Miss Ironia e il Linfoma di Hodgkin
L’ironia è sempre stata per me un’arma potente, un’àncora di salvezza, l’ingrediente indispensabile della vita. Perché se sai ridere nel buio, puoi farti luce sempre. Ironizzare su una malattia non significa sminuirla ma capire che quando c’è qualcosa che non possiamo controllare con le nostre azioni, non ha senso disperarsi. La cosa migliore che possiamo fare è sorridere. Il sorriso che sgorga dal pianto è potente ed è capace di grandi cose.
Sin da piccina per la mia famiglia sono sempre stata “Miss Fossette” per via delle cavità che appaiono sulle guance con il sorriso. Questi piccoli solchi, chiamati anche “i baci degli angeli”, non sono altro che un difetto anatomico muscolare della guancia. Per nascondere questo difetto è sufficiente non sorridere mai. Ma quel “difetto” era il tratto distintivo del mio viso, e poi se la genetica mi aveva fatto dono di queste depressioni sulle guance un motivo c’era e vivere come Mercoledì Addams era abbastanza complicato con un nonno che era un comico mancato e che si divertiva continuamente a burlarsi di tutti.
Non so se l’ironia sia stata più un dono o la più grande virtù che la mia famiglia mi abbia mai insegnato, ma mi ha fatto luce nel buio.

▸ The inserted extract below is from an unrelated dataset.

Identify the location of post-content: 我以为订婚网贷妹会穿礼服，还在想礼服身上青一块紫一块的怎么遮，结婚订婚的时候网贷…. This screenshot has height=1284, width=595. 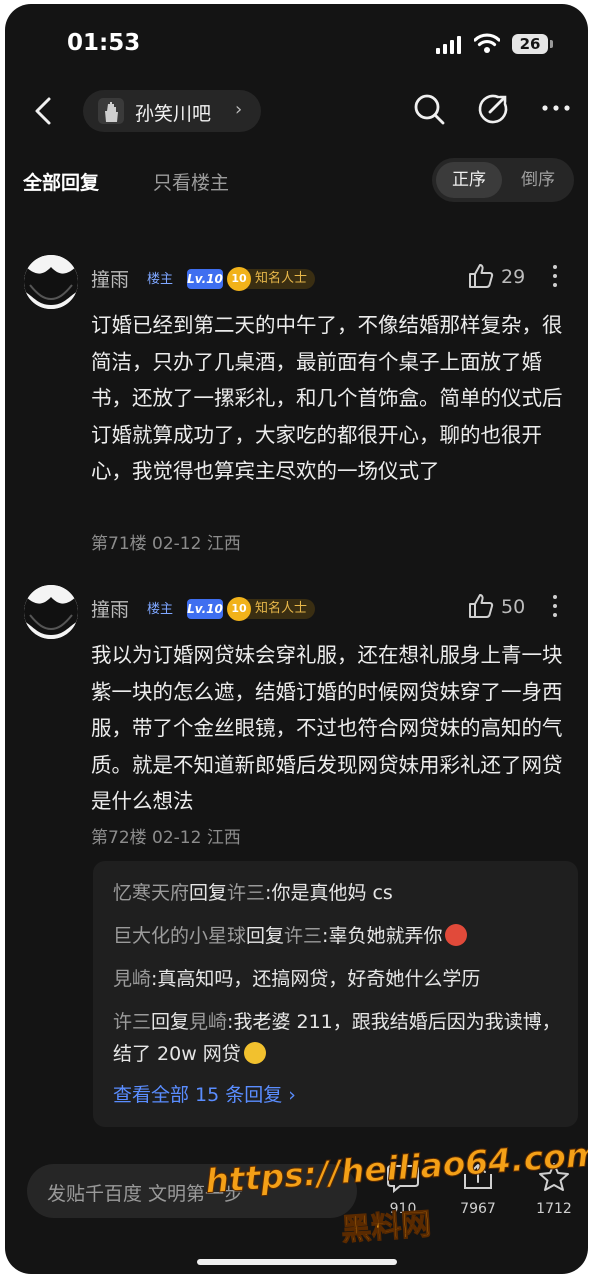
(327, 728).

Un buio pesto piombato nella mia vita all’improvviso, in una fredda mattina d’inverno: un linfoma di Hodgkin. Quando scopri di avere un tumore hai la sensazione di staccarti dal corpo, è come se qualcosa che pensi non possa mai toccarti è invece lì seduto davanti a te che ti fissa. E ti senti persa, confusa, piangi poi ti senti forte, ti senti invincibile e poi crolli in un pianto disperato. Mi ci è voluta una settimana circa per realizzare che avevo un tumore del sistema linfatico. Anche se i dottori mi hanno subito tranquillizzato sul fatto che fosse curabile, ero comunque tanto spaventata. Ma dopo quella settimana realizzai che non avevo molto altro tempo per disperarmi. Dovevo agire. Reagire. Come lessi su una maglietta sotto l’immagine di Wonder Woman “aveva bisogno di un eroe, così è quello che è diventata”.
Ho indossato la fascia di Miss Fossette, ho preso per mano Miss Ironia e ho aperto il sipario sullo spettacolo di improvvisazione teatrale chiamato Vita. Mi sono munita di un taccuino che portavo con me ovunque, in fila per le analisi del sangue, in sala di attesa per la TAC o per la PET, prima di entrare in sala operatoria per la biopsia, e su cui annotavo tutti gli episodi buffi e divertenti che mi capitavano. Era un modo per esorcizzare il linfoma e per rendere il mio viaggio ricco e più leggero. Ad accompagnarmi in questo viaggio c'era Jack, il mio Port sottocutaneo, chiamato così come il jack della mia chitarra acustica amplificata Ibanez, perché avrebbe amplificato sicuramente nausea e sbalzi d'umore causati dai farmaci chemioterapici.
Così ogni due settimane avevo il soundcheck collegando Jack all'ago Huber per la somministrazione dei farmaci. Jack è stato trafitto ben dodici volte per salvarmi la vita ed evitare l’affondo in stile Titanic, ed io mi sentivo un po' Rose: sospesa nelle acque gelide dell’oceano aggrappata ad una porta di legno. Al termine della chemioterapia, dopo la mia remissione completa, ho raccolto tutti gli appunti annotati sul mio taccuino e ho voluto dare vita ad un racconto in chiave ironica che potesse regalare un sorriso e un po' di leggerezza a chi ogni giorno lotta contro un linfoma, o un tumore del sangue, senza tralasciare le sfumature cariche di paura, dolore e senso di sconfitta che a volte prendono il sopravvento.
Ricordatevi una cosa mentre siete seduti sulle vostre poltroncine di velluto rosso a godervi lo spettacolo: solo le persone che hanno sofferto molto sono altrettanto capaci di ridere fino alle lacrime.